**PASSAGE GIVEN:**
Appendix A discusses the pragmas, including
<- pragma(allgoal,1),
which allows the initial arrow
to be omitted for goals.
Goals may also contain variables. The goal human(X) asks
the system to find some human and bind its value
to the variable X. Suppose the following facts had been
asserted:
human(socrates). human(cicero). human(voltaire).
greek(socrates). roman(cicero). french(voltaire).
When the goal human(X) is entered, the system looks for
the first fact that matches the goal, in this
case human(socrates),
and binds the value socrates to the
variable X. The other possible values cicero
and voltaire are ignored at first.
Binding is similar to assignment in other programming languages: it
causes a variable like X to acquire a value like socrates.
Yet binding is not as permanent as assignment.
It is possible to force Prolog to undo the binding by
backtracking to find another value for X.
For this example, if the user at the keyboard types the goal
<-human(X), the response is human(socrates).
To force backtracking, the user could then type a semicolon ;
which would cause the system to redo the previous goal and find another
binding for X. The second response would be human(cicero).
Another semicolon would force the system to backtrack and generate
the third response human(voltaire). One more semicolon would
force another backtrack, but no more options would be left.
Therefore, Prolog would report failure.
The semicolon is an operator that allows the user at the keyboard to
force backtracking. But backtracking also occurs when any goal
or subgoal happens to fail. Consider the compound
goal (human(X) & roman(X)). This goal has two
subgoals: human(X) and roman(X).

(Lines for locating text and elements)
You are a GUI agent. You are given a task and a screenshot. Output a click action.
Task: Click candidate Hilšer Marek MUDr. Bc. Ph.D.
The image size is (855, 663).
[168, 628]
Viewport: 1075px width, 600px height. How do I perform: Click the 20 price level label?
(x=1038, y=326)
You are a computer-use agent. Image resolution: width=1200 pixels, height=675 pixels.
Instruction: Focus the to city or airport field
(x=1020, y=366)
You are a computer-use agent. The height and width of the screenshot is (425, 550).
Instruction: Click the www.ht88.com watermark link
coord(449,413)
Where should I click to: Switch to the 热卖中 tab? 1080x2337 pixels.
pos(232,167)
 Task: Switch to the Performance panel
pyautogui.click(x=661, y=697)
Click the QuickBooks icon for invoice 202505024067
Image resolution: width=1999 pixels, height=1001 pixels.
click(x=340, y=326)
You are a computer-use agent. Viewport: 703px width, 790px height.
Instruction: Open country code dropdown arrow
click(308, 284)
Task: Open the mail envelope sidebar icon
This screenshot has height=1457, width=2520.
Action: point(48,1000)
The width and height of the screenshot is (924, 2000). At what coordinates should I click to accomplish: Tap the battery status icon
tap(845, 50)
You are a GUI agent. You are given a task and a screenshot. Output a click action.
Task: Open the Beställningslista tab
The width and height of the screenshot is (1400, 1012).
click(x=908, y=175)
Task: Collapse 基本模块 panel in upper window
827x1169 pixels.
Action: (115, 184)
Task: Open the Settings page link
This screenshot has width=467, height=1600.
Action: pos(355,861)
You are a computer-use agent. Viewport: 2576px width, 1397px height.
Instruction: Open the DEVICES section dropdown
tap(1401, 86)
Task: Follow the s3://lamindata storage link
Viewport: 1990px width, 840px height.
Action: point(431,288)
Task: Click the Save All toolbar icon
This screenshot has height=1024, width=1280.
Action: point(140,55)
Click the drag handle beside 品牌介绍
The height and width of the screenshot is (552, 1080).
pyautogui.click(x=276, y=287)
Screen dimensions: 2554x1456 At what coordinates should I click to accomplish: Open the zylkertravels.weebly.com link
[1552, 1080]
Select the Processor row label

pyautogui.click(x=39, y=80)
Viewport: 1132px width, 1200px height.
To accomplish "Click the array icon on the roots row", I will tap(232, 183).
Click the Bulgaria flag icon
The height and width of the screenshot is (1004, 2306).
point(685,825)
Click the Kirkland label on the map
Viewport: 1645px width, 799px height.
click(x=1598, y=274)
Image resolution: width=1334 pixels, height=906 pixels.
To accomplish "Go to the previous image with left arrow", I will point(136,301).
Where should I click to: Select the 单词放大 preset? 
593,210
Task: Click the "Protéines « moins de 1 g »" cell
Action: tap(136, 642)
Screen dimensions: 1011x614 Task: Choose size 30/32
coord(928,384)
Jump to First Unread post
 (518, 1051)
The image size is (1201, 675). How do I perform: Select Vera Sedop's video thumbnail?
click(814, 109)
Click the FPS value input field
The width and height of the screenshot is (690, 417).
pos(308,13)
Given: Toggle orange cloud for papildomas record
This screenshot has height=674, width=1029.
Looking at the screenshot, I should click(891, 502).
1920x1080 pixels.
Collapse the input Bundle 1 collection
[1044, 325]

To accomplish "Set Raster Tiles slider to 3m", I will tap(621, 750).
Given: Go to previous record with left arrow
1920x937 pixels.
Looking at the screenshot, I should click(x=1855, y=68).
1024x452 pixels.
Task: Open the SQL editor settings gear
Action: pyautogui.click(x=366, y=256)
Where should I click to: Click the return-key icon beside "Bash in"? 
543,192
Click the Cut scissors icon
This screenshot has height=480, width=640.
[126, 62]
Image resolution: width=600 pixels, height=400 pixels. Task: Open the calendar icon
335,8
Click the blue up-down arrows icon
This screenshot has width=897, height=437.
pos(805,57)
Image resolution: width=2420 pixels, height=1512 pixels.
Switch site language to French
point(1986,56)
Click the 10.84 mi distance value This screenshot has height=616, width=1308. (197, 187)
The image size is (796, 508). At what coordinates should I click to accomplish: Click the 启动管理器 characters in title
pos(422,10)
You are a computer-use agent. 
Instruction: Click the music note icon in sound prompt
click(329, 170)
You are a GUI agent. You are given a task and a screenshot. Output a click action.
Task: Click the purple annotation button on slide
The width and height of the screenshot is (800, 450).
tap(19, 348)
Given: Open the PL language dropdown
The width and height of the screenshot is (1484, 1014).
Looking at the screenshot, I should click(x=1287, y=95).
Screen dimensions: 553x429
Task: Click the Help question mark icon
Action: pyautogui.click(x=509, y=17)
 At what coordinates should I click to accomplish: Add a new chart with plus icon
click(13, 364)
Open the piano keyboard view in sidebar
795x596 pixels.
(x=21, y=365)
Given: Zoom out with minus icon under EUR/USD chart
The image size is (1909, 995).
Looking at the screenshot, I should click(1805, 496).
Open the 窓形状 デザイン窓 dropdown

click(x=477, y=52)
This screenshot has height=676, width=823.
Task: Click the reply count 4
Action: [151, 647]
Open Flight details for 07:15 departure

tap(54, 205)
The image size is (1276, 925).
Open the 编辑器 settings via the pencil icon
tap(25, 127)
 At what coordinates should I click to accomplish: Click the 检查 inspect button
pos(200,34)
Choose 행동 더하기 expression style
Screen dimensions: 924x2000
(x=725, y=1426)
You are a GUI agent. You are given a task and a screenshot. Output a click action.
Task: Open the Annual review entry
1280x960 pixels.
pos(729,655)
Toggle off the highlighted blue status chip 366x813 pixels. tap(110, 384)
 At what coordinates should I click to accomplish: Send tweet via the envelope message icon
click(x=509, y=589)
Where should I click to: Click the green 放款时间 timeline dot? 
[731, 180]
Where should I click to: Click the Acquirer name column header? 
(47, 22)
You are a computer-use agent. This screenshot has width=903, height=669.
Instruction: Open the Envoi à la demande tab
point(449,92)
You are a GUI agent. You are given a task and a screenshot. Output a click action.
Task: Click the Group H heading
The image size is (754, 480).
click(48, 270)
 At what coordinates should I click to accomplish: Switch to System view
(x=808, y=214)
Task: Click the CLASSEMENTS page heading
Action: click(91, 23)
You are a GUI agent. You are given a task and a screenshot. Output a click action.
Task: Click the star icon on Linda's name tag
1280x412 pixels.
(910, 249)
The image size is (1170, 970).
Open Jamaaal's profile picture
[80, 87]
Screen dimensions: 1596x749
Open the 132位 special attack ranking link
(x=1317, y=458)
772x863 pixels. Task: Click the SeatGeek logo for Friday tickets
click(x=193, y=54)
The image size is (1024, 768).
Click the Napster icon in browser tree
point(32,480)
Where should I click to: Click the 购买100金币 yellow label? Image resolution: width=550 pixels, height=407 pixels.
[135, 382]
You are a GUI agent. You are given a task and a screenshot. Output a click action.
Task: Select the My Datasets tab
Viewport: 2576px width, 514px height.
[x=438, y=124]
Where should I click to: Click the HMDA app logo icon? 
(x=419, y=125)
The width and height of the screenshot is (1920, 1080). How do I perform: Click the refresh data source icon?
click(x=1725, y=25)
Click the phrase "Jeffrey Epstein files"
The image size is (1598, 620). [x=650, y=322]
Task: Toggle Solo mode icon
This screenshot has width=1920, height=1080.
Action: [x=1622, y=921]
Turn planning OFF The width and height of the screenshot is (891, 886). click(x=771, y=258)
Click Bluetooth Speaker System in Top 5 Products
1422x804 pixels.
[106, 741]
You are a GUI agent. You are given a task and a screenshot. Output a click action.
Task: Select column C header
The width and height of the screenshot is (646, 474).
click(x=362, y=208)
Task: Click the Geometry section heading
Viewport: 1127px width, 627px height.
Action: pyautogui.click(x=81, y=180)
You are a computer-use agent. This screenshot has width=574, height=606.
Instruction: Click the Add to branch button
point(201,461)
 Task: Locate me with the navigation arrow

**EXERCISES:**
1. In the passage on Prolog goals and backtracking, what does pragma(allgoal,1) allow?
2. Carry on the passage about Prolog goals and backtracking, starting right after its final sentence.

**SOLVED PROBLEMS:**
1. It allows the initial arrow to be omitted for goals.

2.
To process the compound goal, the Prolog system takes
the first subgoal human(X), finds some value for X,
and then processes the second subgoal roman(X) with the new
value of X. As before, the first value found for X is
socrates. It then tries to match the
second goal roman(socrates) to some fact in the workspace,
but no fact matches. Therefore, the system backtracks to
the first goal human(X). It unbinds the old
value of X and binds the next value cicero. With this new
value, the goal roman(cicero) matches one of the facts.
Then both halves of the compound goal succeed,
and the final value of X is cicero.
Backtracking sounds complicated, but the Prolog system makes it
efficient by keeping a stack of choice points.
Whenever it finds a list of alternatives, it always takes the
first one and puts a pointer to the next one on its stack of
choice points. When a failure occurs, it takes the most recent
choice point and continues from there. Since the stacks are
optimized for fast retrieval of choice points, Prolog
is an efficient language for processing alternatives
with complex interactions.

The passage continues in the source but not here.